Ce parc a par ailleurs été choisi par Total Energies pour « compenser” ses lourdes émissions de gaz à effet de serre et verdir son image à travers le mécanisme de crédits carbone. L’entreprise a en effet acheté pour 85 millions de dollars de crédits carbone dans le parc. Outre le fait qu’il ne s’agit pas de nouvelles plantations venant compenser des émissions, ce qui est un cas flagrant de greenwashing, cet achat a conduit à déposséder le peuple Kichwa de ses terres ancestrales.

Le gouvernement péruvien, malgré les droits qu’il garantit officiellement aux peuples indigènes, laisse faire et ignore les requêtes des Kichwa pour récupérer des actes notariés leur permettant de disposer de ces terres. Total Energies, malgré les alertes des Kichwa, n’a pas réagi. Pire : la répression peut être particulièrement violente, comme en témoigne la disparition dans des conditions très douteuses d’un des leaders Kichwa en 2023.

Avec mes collègues, nous avons donc apporté tout notre soutien au peuple Kichwa dans sa « résistance du cœur vert » et débattu autour de la notion de crédit carbone. Non seulement ces outils posent question car ils servent souvent d’excuses pour continuer à polluer massivement, mais ils contribuent en outre à expulser des peuples autochtones et à financiariser la nature. Avec mon collègue Yannick Jadot, rapporteur de la commission d’enquête sur TotalEnergies, nous avons aussi fait le lien avec ce que vivent d’autres peuples, notamment en Ouganda. Cette convergence entre peuples autochtones et activistes écologistes s’est d’ailleurs matérialisée par leur présence commune à une manifestation contre l’assemblée générale du groupe Total le lendemain à la Défense.

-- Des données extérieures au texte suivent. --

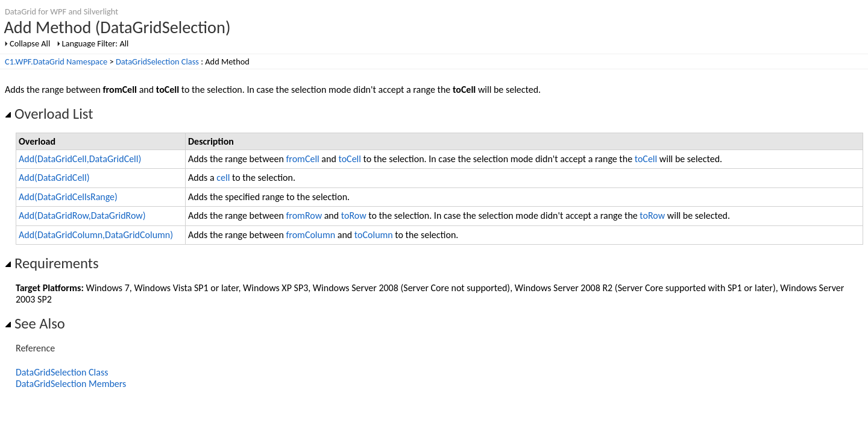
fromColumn (310, 234)
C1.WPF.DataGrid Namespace (56, 61)
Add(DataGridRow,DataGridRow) (82, 215)
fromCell (302, 159)
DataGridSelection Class (157, 61)
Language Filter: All (95, 43)
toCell (349, 159)
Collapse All (30, 43)
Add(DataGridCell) (54, 177)
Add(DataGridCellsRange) (68, 197)
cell (223, 177)
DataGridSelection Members (71, 383)
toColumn (374, 234)
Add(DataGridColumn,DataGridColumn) (96, 234)
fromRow (304, 215)
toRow (354, 215)
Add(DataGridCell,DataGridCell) (80, 159)
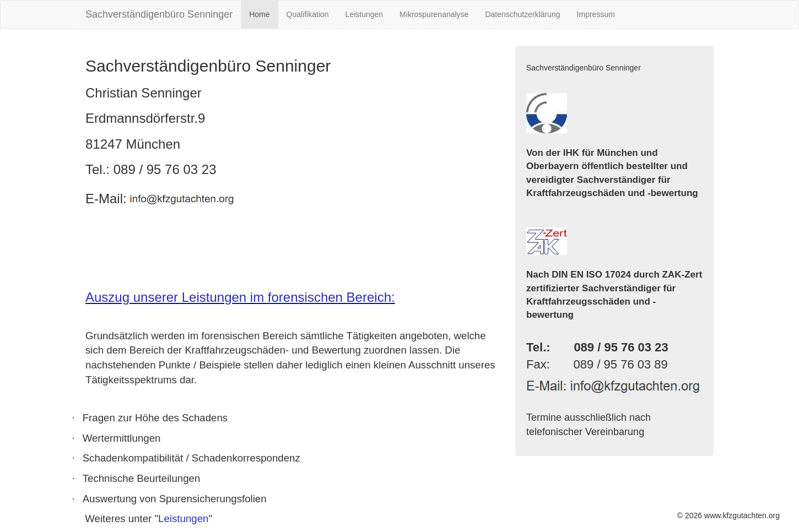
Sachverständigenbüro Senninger (159, 14)
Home (259, 14)
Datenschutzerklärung (522, 14)
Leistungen (364, 14)
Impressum (596, 14)
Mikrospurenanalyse (434, 14)
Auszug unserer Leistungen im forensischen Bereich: (240, 297)
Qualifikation (307, 14)
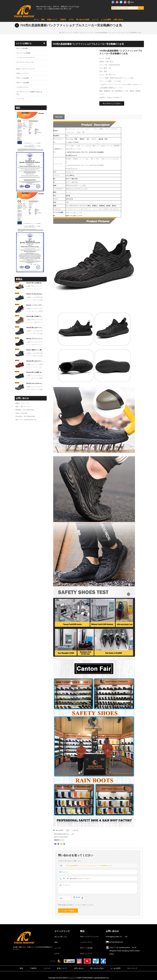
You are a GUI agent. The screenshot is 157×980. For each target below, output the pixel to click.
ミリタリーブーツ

Le cas du peuple Kichwa n’est malheureusement pas isolé. J’ai ainsi eu l’occasion d’intervenir dans des dossiers similaires, notamment pour deux parcs naturels en Afrique, via des questions écrites au gouvernement, ainsi que d’accueillir une délégation du peuple Sarayaku. Concernant le peuple Kichwa, nous avons évoqué la possibilité de soutenir leur lutte en invoquant le devoir de vigilance des multinationales, récemment adopté par le Parlement européen, dont une partie prévoit la protection des droits des peuples autochtones.

Enfin, l’exemple des Kichwa démontre que, même avec les meilleures intentions du monde, le mécanisme de crédits carbone aboutit bien souvent à des résultats néfastes pour les peuples autochtones, et les entreprises qui y ont recours ont généralement peu de marges de manœuvre, si ce n’est de retirer leurs financements. Dans le cas de Total Energies, son absence de réponse aux demandes des Kichwas démontre son désintérêt pour leur sort. Mais pour d’autres entreprises ou citoyens sincères, la compensation ne remplacera jamais la non-émission. Pour prolonger mon travail sur ces thématiques et visibiliser ces luttes souvent occultées, je réfléchis aussi à organiser un colloque autour des peuples indigènes et des crédits carbone au Sénat.